Hi everyone, I'm new to Susan's place (just joined today!) so I'm still getting used to how all this works.
I basically came here to get some advice or a second opinion ... Anything would help me out a lot, as I don't get to talk to many people who are knowledgeable of transgender related issues.
I met my ex-boyfriend about four years ago and we pretty much hit it off right away. We were both very young at the time however, only 14, and he was still in denial of his feelings towards his gender and hadn't really figured himself out yet (still using she/her pronouns, etc). We started dating a few years later and he came out as FtM trans to me during this time.

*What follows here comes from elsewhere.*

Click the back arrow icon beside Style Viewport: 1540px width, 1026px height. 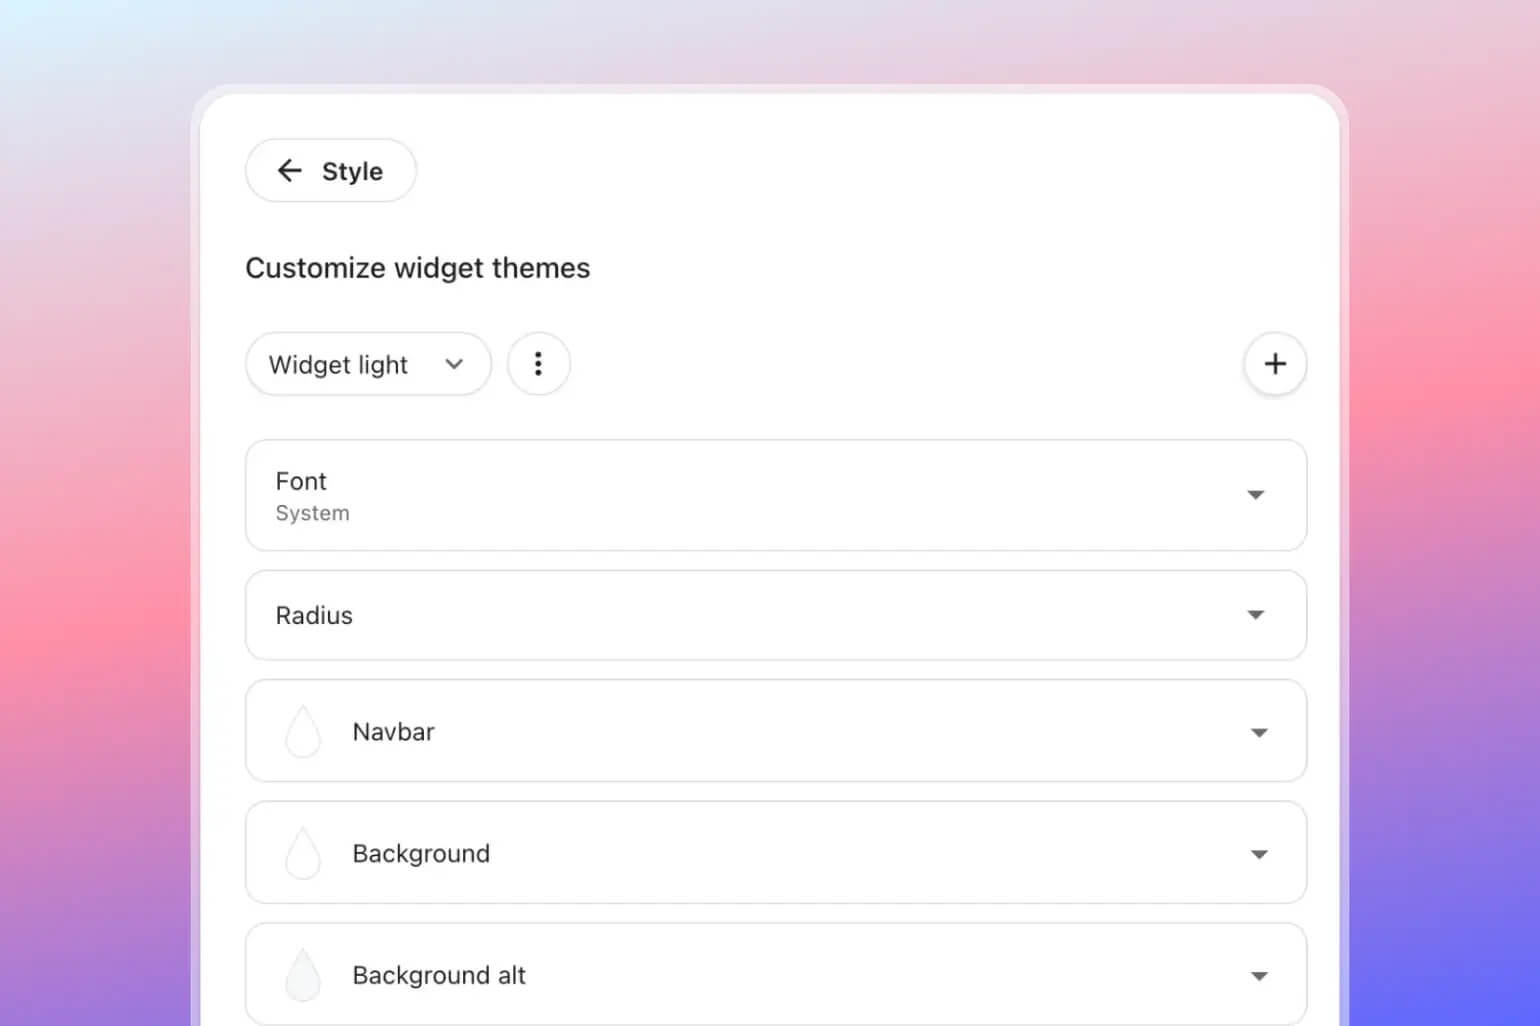tap(290, 171)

I had no issues with this whatsoever and the transition was very smooth for both of us in that regard, continuing with our relationship very easily. We both suffer from bad anxiety and he deals with depression, so we were each others biggest supporters as we had issues opening up to our parents (suspecting both his and mine would disapprove of his transition).

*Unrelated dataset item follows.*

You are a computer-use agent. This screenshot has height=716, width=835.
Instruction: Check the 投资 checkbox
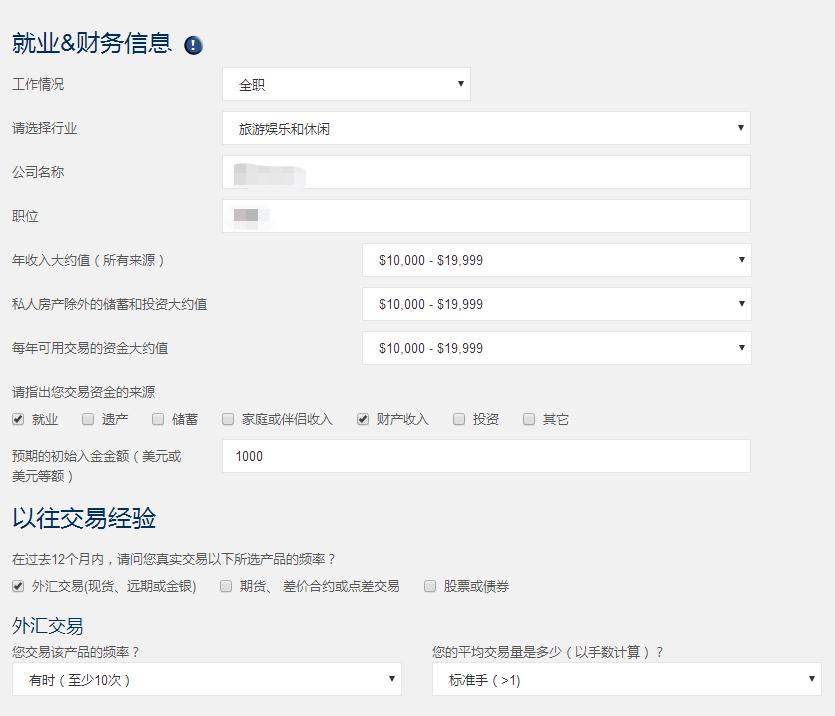[458, 419]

We talked about coming out to my parents a million times and planned to tell them in a very specific way, however they ended up finding out through Facebook instead before I got the chance to tell them the way I wanted to (seeing his changed name and a picture of us together... my sister left it open...go figure) My mom knew we were dating, and she was fine with same sex relationships, however she was very, VERY against it once she discovered he was trans. Both my parents immediately told me to dump him right then and there, or else I was considered a failure and I should be basically kicked out of the house. At this point we were both very emotionally invested in each other (18 years old now), so of course I didn't want to leave him, but my parents put me in a very tough situation.
I am technically an adult, however they are still paying for my college education and I am completely dependent on them. Me and my ex chose to take a break/break up after this whole fiasco, as my anxiety was getting terrible and I needed to focus on myself for a while. I still have feelings for him and remembering the things my parents said to me still makes me very upset and depressed. I love to see them happy and they've done a lot for me, but they just wouldn't listen to me every time I tried to explain that it'll be okay. I can't help but feel very distant from them now and I find myself going out nearly every day to hang out with my ex (we're still very close best friends) to escape from the negative feelings I get at home. My parents were always so nice and accepting of me growing up, and now it's just so different...
I just don't know anymore. I've been seeing counselors for my anxiety and it's been helping me personally, however I still felt this need for advice from a community/forum like this. Am I a bad daughter for feeling this drifting from my parents? Was I a bad girlfriend to my ex for leaving him because of what my parents threatened me with? I can't help but constantly feel this way. I also understand that I am still very young and I have a whole lot of learning and growth ahead of me, which is why I came here to get possibly a more experienced view on things.
Any advice would be really appreciated! Thank you for reading all of this mess!